Oder ist das eine Art konzertierter Aktion zusammen mit dem Koalitionspartner, mit der Sie alle Schleswig-Holsteinerinnen und Schleswig-Holsteiner - ich nehme die Hoteliers ausdrücklich aus - in Unruhe versetzen wollen, um hinterher zu sagen, wir sammeln das eine oder andere ein, je nachdem wo der Widerstand ist? Oder machen wir das nach dem Motto „Husum, Neu-Delhi und zurück“, um dem Ministerpräsidenten die Gelegenheit zu geben, hinterher als Rächer der Eltern und Kinder dazustehen und zu sagen, wir haben das doch nicht gemacht, was Herr von Boetticher angekündigt hat? Es ist auch möglich, dass das ein verfrühtes Tauschangebot an einen Partner ist, der noch in die Regierung eintreten soll, wenn es mit der Mehrheit zu knapp wird. Das ist auch noch eine Möglichkeit.

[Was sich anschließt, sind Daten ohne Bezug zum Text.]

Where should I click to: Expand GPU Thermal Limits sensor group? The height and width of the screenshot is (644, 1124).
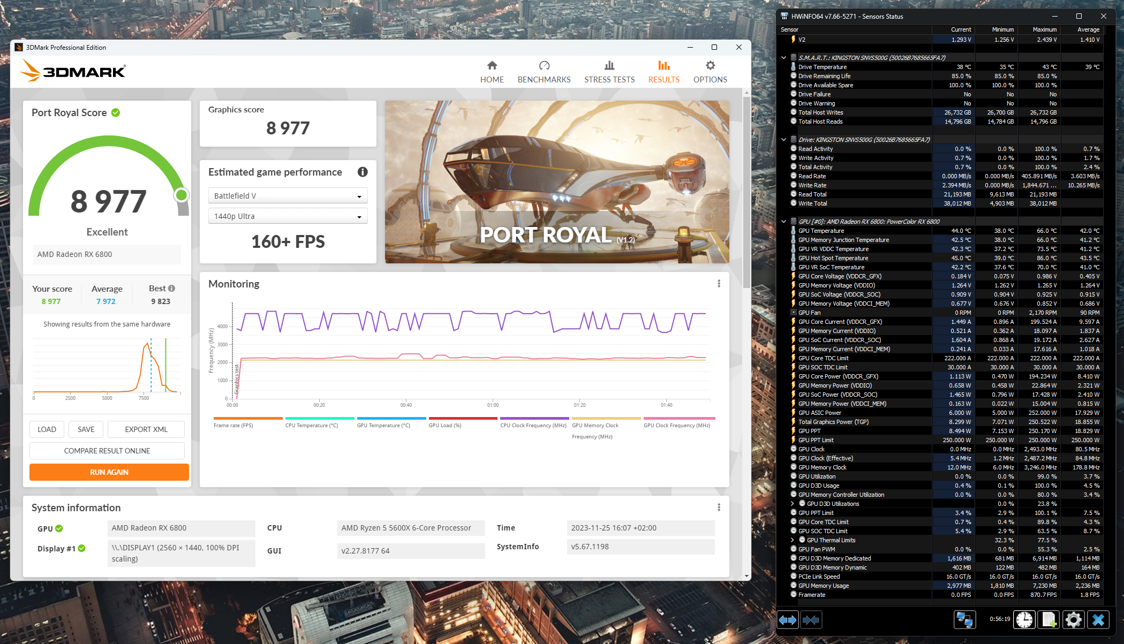coord(793,540)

Egal, wie man spekuliert, all diese Punkte, die da eine Rolle spielen, müssen interpretiert werden, weil wir es mit einer „Nichtstuer-Regierung“ zu tun haben. Seitdem Sie im Amt sind, haben Sie noch nichts gemacht, mit der Ausnahme, dass Sie den Steuergesetzen zugestimmt und die Boni bei der HSH Nordbank hochgesetzt haben. Konkret haben Sie noch nichts entschieden. Deswegen sind wir auf Interpretationen angewiesen.

Wir sind nicht der Meinung, dass man alles Wünschenswerte, was wir schon haben, weiter finanzieren kann. Damit unterscheiden wir uns auch von dem einen oder anderen hier im Haus. Wir glauben aber durchaus, dass man Prioritäten setzen muss, und für uns sind diese Prioritäten eben Kinderbetreuung, Bildung und Klimaschutz. Hier zu sparen und den Menschen zu sagen, wir kürzen beim beitragsfreien Kindergartenjahr, ist der falsche Weg.

(Beifall bei SPD und der LINKEN)

Es ist genau umgekehrt. An den Kindern und ihrer Förderung hängt unsere Zukunft, nicht daran, dass wir hier sparen. Das Motto von Herrn Carstensen, Wohlfahrt könne auch erdrücken, wie Sie das hier in der Regierungserklärung vorgetragen haben, ist nicht unser Motto. Schlimmer ist aber das, was Sie hier jetzt tun, wenn Sie es denn machen. Das ist

Wahlbetrug. Sie haben von Elternvertretern keine Spenden bekommen. Das ist wohl so. Ich vermute, Sie werden auch nicht das Motto der privaten Krankenversicherungen einführen können, dass FDP-Eltern Beitragsermäßigungen in der privaten Krankenversicherung bekommen. Das wird wohl nicht der Fall sein. Das, was Sie hier machen, erst das Gesetz einzubringen, es im Wahlkampf zu vertreten und dann wieder abzuschaffen, ist Wählertäuschung. Das werden wir Ihnen nicht durchgehen lassen.